Economic inequality always increases in post-Bretton Woods crises where governments do not create new productive projects; in this crisis, it has exploded. The Federal Reserve and Congress have drastically increased inequality in the United States.
The housing market in America is starkly divided. Seventeen million households face a “mortgage crisis” of coming foreclosures, and an “eviction crisis” far larger, already in process although held back somewhat by Trump’s executive order. But at the same time, sales of existing homes and new homes are both substantially higher than a year ago, actually at their highest level since 2006. The median — not just the average — existing-home sale price now exceeds $300,000, which is unprecedented and is 8.5% higher than last July; the median new home sale is about $370,000. Total homes-for-sale inventory is only three months’ worth of sales, exceedingly low. The houses being built are detached homes, larger than one year ago.

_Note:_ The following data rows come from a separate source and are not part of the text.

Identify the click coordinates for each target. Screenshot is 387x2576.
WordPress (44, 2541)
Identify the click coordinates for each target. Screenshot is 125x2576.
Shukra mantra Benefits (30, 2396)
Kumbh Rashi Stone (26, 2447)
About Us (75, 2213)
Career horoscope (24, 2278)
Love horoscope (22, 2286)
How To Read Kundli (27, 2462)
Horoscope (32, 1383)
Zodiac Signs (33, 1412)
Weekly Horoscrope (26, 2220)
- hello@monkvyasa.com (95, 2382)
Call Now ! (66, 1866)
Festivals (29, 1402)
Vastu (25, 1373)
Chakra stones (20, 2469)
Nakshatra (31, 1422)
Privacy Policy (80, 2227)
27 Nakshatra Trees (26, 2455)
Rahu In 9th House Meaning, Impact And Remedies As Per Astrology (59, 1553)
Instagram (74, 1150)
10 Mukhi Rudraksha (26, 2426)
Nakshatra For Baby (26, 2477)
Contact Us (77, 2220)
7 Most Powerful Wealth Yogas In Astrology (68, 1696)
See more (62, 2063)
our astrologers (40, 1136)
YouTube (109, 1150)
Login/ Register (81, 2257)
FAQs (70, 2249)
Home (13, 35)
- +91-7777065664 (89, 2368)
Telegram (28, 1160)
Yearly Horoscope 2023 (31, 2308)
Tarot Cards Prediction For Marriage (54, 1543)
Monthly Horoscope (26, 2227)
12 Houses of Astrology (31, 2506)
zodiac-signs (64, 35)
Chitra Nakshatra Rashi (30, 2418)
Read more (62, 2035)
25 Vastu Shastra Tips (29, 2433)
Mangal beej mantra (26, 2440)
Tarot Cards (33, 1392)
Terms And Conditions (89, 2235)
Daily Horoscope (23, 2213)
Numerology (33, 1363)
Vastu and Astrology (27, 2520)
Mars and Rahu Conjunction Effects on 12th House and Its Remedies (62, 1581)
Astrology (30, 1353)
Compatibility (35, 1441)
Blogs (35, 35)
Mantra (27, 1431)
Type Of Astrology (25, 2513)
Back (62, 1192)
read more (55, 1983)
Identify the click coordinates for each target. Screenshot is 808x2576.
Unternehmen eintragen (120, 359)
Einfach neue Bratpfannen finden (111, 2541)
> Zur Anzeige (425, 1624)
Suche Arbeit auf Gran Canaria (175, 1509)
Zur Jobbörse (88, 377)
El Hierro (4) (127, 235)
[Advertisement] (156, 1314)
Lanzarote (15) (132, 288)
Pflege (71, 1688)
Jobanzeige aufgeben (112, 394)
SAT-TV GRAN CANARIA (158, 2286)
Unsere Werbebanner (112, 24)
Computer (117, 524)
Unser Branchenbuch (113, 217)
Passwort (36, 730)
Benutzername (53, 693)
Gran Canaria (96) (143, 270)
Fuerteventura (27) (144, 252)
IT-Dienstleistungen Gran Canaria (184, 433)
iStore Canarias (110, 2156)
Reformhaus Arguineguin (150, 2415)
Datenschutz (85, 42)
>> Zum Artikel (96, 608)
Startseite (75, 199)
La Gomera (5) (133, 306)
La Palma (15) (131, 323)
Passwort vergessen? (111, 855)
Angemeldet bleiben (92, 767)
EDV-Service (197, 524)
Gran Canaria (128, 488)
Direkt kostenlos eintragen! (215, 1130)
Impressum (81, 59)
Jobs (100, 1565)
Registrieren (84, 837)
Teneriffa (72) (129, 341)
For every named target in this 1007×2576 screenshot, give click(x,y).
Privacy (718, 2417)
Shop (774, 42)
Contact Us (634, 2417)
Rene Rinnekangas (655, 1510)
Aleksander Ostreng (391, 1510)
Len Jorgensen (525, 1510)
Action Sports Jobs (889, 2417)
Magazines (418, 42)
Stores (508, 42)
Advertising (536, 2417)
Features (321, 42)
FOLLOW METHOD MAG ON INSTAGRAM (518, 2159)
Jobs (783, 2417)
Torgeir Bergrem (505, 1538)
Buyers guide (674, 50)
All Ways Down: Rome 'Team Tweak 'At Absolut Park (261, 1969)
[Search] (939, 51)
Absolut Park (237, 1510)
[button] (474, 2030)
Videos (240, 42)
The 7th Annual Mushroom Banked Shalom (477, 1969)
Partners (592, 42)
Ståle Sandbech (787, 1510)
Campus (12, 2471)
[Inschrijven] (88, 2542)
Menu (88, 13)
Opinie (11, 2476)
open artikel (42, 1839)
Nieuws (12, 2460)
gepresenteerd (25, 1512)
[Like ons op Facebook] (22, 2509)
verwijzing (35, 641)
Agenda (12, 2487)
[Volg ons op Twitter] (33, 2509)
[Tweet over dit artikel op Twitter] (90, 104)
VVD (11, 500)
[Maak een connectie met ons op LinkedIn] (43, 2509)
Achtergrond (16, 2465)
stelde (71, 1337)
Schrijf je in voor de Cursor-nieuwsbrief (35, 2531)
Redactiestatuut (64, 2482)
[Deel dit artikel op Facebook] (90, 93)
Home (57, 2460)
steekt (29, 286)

Why? Those workers across the country who have kept their jobs — white collar workers in government, business, and industry particularly — have had their income rise during the economic breakdown due to relief checks and tax deferrals, and their household wealth has risen to the extent they are invested in the Fed-fed stock and bond markets; mortgage rates are the lowest in history. They are buying big homes to telework in the suburbs and exurbs, with extra rooms for home offices. Meanwhile the workers who have lost their jobs are at the lower-wage part of the scale; $3,000 relief money in six months is very little, and expanded unemployment was delayed months for millions. They have little or no household wealth and have been pushed down into a hand-to-mouth state, putting off paying their rent or mortgage, but now unable to do so any longer.